Kentucky's bishops meanwhile, she said, "are very disheartened by the kind of quick solutions people are seeking and have issued a statement asking everyone to tone down the rhetoric."

Even before the formula for each state's share of federal block grants is fully decided or factored in, some states - such as Kentucky - know they will lose considerable income.

In Austin, Texas, however, Holy Cross Br. Richard Daly, head of the Catholic conference, said, "Ironically, my evaluation is that Texas is such a low-benefits state that probably whatever the feds do won't affect us as dramatically as New York or Massachusetts or California or Wisconsin and the other high-benefit states,

"Our poor people are going to be a little poorer," continued Daly, "but they're probably not going to experience the dramatic changes that will affect poor people in other states."

Texas, he said, is looking at "severe cuts in benefits for disabled children, elderly programs and welfare - though we have very low Aid to Families with Dependent Children) payments to start with."

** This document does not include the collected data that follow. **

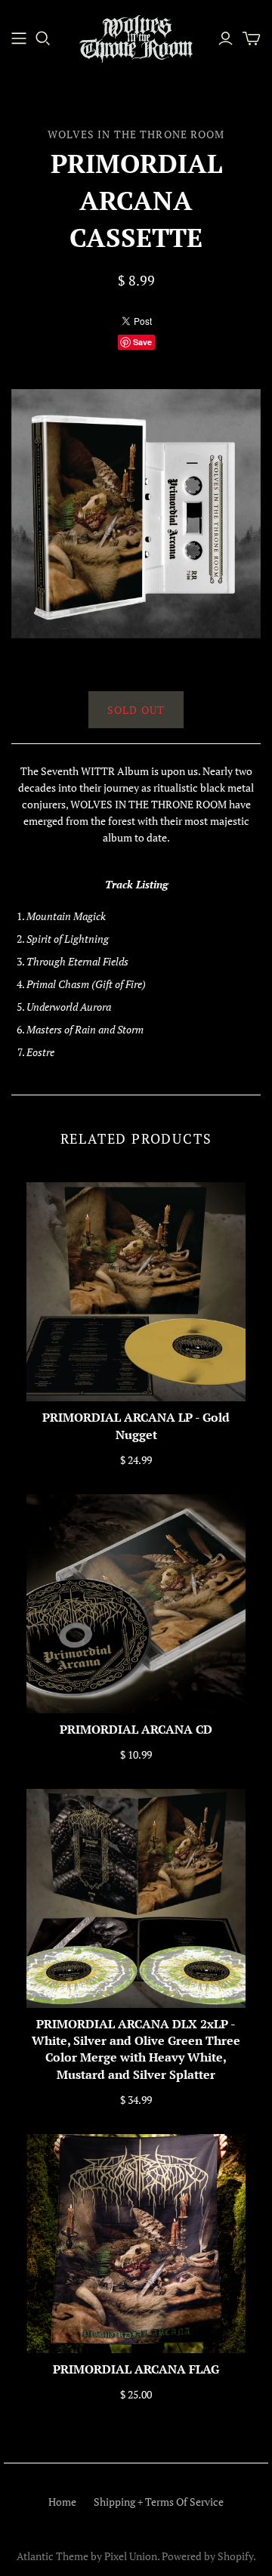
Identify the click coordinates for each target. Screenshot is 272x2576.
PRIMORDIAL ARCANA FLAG (136, 2369)
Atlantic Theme (52, 2556)
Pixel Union (130, 2556)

In Nebraska, the real crunch will come two years from now, said James Cunningham in Lincoln. Nebraska has adopted the family cap, Learn-Fare and other aspects aimed at saving money as opposed to really helping people overcome their poverty. And this state will not fare very well from block grants."

He said the Catholic conference in testimony and meetings has regularly raised the question of whether there are jobs available to welfare recipients that provide a wage that would allow self-sufficiency.